[Click-target data]
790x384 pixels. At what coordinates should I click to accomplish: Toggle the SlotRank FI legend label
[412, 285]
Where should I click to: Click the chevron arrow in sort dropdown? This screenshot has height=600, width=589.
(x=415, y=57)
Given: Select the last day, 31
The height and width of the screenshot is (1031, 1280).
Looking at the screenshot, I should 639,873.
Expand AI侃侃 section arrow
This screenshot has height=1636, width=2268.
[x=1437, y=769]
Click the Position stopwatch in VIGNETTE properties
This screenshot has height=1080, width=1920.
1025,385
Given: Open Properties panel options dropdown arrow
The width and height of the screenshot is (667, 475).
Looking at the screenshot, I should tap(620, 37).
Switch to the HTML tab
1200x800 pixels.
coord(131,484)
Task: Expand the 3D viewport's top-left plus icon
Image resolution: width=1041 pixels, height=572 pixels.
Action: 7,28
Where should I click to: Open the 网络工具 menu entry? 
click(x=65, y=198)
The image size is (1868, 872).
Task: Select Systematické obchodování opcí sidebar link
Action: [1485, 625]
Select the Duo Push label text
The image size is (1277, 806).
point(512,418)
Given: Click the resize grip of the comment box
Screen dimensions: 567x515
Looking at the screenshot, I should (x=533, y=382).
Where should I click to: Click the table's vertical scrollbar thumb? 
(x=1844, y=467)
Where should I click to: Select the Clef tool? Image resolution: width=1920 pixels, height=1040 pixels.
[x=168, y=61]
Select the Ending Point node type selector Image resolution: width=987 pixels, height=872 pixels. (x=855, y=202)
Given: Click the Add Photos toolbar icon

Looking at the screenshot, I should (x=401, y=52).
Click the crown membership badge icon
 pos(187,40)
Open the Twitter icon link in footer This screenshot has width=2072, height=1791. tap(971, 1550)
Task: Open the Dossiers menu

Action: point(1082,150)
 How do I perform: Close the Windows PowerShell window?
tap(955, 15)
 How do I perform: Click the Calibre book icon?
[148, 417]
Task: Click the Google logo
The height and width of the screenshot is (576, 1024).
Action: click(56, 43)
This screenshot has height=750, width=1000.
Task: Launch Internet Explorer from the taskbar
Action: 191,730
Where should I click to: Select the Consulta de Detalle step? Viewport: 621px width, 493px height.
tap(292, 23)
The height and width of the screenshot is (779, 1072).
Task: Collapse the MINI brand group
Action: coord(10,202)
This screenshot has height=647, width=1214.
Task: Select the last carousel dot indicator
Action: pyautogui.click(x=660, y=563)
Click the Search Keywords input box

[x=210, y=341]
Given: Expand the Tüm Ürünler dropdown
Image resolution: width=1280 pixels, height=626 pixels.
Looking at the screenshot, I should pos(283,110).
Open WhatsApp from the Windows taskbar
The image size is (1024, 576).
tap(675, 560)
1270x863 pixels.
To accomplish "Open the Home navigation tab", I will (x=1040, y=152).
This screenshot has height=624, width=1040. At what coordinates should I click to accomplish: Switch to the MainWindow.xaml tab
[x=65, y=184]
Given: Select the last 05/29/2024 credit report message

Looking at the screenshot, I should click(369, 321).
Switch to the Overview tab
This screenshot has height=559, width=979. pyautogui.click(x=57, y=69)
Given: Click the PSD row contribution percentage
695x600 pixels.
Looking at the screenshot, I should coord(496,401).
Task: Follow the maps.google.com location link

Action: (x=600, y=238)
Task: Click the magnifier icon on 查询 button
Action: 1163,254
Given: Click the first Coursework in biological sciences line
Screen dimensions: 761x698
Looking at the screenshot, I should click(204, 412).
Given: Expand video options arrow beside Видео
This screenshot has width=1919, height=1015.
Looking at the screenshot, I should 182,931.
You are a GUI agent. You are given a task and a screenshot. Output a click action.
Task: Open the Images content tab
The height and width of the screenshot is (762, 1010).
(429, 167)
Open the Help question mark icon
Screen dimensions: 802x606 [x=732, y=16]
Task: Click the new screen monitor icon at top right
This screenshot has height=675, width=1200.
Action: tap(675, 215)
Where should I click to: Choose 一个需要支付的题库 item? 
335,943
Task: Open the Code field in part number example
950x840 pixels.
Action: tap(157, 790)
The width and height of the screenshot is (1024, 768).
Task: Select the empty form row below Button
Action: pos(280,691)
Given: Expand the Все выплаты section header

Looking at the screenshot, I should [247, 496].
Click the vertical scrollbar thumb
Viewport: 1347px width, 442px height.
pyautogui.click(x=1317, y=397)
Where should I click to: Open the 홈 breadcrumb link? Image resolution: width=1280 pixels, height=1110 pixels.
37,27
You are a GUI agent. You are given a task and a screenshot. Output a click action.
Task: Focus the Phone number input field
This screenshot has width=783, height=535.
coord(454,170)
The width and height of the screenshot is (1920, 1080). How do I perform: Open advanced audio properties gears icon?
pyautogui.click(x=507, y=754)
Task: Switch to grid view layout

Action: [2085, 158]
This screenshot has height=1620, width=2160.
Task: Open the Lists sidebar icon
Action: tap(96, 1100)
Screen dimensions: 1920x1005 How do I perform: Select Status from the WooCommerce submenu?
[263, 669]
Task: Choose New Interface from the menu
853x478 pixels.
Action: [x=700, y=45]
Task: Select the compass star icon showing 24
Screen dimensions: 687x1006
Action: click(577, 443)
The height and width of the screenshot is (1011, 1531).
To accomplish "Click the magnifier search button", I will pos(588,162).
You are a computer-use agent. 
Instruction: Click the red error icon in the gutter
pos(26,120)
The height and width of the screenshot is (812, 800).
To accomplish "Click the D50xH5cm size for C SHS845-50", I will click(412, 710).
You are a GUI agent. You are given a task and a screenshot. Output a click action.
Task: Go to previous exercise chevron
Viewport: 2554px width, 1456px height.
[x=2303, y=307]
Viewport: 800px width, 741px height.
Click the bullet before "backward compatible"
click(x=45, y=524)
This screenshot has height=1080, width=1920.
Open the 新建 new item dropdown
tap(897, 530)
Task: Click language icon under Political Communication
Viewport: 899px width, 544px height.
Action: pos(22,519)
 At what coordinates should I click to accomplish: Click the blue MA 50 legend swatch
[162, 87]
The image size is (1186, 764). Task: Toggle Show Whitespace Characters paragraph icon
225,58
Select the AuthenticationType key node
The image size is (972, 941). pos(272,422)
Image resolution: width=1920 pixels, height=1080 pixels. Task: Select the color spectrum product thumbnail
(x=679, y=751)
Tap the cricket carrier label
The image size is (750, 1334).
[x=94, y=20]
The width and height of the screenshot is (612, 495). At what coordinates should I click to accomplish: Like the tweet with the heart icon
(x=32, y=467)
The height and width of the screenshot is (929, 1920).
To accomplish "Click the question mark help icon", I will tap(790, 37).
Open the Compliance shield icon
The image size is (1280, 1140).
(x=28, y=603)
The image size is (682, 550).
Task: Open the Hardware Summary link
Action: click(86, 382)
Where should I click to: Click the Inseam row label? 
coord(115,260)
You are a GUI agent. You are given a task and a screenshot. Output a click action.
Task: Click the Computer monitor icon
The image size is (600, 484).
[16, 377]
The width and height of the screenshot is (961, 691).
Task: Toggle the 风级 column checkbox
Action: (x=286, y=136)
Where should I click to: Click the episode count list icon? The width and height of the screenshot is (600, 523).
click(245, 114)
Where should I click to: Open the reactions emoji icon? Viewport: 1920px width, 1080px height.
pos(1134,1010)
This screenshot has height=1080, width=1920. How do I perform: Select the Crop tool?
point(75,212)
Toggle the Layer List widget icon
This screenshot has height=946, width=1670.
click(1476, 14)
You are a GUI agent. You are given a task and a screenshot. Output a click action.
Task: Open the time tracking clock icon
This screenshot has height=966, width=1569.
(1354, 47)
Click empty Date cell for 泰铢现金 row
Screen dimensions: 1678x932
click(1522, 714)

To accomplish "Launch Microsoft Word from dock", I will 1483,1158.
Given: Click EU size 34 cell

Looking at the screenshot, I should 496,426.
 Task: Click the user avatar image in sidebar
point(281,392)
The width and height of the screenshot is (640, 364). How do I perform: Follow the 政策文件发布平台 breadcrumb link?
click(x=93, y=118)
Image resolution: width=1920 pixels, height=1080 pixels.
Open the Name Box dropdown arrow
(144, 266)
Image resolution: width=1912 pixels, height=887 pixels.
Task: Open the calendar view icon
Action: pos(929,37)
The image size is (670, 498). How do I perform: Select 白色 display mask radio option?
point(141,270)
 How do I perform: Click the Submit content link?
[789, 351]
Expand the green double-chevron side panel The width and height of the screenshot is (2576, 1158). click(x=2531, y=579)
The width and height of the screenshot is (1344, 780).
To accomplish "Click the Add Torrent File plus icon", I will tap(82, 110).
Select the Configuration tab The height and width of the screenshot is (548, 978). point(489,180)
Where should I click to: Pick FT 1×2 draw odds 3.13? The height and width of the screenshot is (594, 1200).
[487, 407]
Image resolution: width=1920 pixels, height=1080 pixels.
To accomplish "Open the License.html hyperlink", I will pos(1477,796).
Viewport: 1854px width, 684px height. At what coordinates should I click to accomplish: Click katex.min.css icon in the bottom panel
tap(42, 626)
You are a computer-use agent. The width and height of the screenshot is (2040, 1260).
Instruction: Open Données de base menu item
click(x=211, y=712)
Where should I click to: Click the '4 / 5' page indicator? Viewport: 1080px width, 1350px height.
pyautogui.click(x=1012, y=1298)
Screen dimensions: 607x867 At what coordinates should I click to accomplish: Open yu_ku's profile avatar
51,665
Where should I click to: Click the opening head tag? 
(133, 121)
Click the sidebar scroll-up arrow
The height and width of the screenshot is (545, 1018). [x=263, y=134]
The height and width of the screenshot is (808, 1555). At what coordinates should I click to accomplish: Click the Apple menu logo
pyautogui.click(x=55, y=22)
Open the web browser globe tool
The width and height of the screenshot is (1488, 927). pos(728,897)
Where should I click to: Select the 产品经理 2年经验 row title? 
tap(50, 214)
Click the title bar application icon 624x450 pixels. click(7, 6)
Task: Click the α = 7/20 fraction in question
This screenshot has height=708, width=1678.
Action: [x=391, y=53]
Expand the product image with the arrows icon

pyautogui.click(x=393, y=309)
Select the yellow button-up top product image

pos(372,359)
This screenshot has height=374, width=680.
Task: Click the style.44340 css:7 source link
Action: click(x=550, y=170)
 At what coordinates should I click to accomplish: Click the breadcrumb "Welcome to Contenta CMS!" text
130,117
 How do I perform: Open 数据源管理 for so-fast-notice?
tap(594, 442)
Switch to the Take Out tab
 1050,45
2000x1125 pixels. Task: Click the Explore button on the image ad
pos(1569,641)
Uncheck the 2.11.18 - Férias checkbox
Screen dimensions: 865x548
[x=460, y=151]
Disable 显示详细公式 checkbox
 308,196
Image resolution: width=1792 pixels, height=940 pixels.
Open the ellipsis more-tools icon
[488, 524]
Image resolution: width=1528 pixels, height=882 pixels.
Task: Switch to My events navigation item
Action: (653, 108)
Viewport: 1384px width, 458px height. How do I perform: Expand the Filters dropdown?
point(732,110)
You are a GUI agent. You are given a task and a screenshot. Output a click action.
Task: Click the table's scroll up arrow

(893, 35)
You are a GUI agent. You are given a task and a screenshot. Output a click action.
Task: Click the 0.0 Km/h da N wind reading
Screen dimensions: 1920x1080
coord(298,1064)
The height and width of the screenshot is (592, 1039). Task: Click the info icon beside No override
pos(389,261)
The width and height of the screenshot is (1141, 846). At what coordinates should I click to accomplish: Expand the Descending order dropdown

◆ **What to do**: Reproduce verbatim the lines of the records from the one containing "Switch to the HTML tab" through the one containing "Looking at the screenshot, I should (x=533, y=382).", including both.

◆ **Result**:
Switch to the HTML tab
1200x800 pixels.
coord(131,484)
Task: Expand the 3D viewport's top-left plus icon
Image resolution: width=1041 pixels, height=572 pixels.
Action: 7,28
Where should I click to: Open the 网络工具 menu entry? 
click(x=65, y=198)
The image size is (1868, 872).
Task: Select Systematické obchodování opcí sidebar link
Action: [1485, 625]
Select the Duo Push label text
The image size is (1277, 806).
point(512,418)
Given: Click the resize grip of the comment box
Screen dimensions: 567x515
Looking at the screenshot, I should (x=533, y=382).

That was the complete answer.